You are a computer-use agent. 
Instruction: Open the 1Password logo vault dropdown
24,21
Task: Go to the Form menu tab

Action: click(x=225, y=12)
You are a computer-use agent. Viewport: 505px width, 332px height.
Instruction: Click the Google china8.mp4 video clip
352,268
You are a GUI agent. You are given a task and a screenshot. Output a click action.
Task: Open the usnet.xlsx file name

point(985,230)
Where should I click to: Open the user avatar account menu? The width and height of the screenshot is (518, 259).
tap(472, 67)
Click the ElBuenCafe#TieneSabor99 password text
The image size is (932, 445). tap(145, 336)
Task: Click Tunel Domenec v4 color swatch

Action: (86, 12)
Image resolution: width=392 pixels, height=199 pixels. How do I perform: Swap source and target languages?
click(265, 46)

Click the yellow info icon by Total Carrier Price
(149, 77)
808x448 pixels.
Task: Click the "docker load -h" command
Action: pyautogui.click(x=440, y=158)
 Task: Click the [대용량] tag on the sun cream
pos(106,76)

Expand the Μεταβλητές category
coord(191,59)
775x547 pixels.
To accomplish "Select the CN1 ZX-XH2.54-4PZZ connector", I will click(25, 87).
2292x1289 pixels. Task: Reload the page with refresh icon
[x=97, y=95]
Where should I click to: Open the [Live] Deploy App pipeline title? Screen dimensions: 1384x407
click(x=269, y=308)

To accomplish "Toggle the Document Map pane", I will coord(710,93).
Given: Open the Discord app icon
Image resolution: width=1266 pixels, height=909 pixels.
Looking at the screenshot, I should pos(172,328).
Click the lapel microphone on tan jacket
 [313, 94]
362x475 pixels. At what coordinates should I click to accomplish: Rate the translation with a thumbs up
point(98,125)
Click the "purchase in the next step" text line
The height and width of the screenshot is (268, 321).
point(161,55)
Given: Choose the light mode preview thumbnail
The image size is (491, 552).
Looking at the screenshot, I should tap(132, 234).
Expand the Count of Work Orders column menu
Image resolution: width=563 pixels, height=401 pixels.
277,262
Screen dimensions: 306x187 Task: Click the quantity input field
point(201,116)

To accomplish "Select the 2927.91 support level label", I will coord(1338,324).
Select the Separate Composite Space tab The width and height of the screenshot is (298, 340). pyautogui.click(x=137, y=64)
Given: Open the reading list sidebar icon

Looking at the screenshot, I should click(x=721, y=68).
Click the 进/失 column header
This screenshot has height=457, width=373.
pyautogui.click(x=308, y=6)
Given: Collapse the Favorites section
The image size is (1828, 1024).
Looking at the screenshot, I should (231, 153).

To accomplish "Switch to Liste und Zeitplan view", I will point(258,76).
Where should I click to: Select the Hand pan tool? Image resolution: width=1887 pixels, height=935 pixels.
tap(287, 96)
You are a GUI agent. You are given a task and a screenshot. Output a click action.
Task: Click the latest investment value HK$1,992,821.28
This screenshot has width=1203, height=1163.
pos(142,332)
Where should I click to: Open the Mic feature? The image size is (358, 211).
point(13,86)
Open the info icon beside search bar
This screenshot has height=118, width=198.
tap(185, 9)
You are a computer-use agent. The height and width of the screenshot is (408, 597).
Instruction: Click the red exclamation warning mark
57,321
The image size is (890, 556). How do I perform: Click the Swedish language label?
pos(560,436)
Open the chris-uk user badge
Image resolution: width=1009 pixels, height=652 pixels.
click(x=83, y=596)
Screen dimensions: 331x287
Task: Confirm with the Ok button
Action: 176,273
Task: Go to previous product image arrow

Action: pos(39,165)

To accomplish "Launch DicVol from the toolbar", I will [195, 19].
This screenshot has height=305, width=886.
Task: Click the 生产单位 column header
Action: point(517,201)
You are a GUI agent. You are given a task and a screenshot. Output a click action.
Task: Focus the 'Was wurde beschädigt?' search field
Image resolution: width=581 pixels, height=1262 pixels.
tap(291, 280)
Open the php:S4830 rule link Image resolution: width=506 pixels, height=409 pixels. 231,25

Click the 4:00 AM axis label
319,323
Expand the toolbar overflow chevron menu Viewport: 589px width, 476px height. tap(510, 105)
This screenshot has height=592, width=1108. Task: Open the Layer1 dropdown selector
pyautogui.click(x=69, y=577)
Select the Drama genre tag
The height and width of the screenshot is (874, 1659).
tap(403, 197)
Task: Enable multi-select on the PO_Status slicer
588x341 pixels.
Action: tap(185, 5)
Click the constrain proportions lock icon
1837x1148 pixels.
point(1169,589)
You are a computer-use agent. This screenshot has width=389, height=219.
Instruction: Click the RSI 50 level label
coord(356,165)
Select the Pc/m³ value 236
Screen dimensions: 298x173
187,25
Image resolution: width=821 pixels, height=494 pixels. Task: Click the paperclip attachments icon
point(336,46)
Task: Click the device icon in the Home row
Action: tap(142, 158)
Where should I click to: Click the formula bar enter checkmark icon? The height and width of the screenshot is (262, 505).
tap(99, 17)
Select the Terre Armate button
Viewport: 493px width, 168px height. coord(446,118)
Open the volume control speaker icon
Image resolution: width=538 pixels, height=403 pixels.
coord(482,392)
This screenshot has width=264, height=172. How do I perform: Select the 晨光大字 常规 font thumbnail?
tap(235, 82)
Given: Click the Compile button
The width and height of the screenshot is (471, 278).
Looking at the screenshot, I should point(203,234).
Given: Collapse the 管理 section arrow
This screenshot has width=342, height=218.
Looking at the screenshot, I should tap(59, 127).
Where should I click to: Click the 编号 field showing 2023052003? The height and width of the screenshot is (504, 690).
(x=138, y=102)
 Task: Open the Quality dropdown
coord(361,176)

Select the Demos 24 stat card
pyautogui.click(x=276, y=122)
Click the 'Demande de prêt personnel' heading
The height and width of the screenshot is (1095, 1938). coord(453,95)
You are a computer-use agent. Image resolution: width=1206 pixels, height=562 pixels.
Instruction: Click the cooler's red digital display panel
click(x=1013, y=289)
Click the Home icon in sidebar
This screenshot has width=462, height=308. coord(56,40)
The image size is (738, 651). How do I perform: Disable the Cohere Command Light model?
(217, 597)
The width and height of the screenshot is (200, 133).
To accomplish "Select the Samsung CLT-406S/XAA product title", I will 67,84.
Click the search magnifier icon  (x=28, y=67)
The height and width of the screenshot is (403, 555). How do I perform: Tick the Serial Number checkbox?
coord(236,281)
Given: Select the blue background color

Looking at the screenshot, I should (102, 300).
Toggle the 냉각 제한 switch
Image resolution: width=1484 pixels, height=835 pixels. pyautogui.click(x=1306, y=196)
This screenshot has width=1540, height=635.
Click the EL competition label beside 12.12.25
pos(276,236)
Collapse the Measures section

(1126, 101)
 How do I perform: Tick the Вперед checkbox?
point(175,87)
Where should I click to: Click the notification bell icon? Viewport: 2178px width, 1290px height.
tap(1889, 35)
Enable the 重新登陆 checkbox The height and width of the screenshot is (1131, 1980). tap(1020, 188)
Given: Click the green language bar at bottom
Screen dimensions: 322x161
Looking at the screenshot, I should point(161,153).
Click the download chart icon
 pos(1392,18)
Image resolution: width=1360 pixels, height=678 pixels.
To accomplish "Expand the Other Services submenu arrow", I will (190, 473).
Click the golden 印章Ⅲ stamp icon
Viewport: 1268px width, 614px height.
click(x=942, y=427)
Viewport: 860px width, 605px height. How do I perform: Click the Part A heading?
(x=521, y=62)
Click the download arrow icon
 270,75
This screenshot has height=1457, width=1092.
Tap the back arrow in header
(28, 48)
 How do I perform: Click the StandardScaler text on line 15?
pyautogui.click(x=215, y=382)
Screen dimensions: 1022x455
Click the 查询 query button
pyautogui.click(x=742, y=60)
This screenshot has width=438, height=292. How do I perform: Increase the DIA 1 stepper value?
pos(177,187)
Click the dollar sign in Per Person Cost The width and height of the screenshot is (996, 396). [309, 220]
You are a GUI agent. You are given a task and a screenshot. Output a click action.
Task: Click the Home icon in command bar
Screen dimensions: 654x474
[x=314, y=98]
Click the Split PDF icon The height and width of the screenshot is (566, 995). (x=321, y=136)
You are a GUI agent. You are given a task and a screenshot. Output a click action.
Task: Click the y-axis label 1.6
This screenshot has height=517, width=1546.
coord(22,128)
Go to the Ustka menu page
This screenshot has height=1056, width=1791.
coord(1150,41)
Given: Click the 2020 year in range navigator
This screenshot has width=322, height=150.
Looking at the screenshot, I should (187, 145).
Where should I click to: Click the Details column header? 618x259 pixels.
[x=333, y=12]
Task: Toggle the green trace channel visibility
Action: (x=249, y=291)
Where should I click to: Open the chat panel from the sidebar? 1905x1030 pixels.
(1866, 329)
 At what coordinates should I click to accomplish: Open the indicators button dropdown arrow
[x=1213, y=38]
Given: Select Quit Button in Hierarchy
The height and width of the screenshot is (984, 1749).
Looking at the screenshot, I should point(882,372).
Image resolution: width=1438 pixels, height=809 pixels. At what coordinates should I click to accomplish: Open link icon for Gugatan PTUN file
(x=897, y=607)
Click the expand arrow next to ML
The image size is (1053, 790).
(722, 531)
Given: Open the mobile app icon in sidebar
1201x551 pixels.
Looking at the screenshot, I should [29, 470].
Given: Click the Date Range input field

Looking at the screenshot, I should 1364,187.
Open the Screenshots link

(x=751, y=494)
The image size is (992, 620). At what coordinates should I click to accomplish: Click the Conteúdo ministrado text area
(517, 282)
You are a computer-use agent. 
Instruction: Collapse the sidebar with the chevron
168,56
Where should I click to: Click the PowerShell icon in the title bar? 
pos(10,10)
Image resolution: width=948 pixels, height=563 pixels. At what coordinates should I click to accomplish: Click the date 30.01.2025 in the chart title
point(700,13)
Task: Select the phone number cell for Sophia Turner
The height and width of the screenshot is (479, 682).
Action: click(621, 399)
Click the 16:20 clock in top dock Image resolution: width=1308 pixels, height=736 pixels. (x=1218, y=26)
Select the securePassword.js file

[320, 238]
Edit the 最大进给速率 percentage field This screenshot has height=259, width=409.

◆ ◆ ◆ ◆ ◆ ◆ ◆

### STATED PROBLEM
Find each line in the listing above that contains the word "section" and copy those lines out.

### CORRECT RESULT
Given: Collapse the Favorites section
Given: Collapse the 管理 section arrow
Collapse the Measures section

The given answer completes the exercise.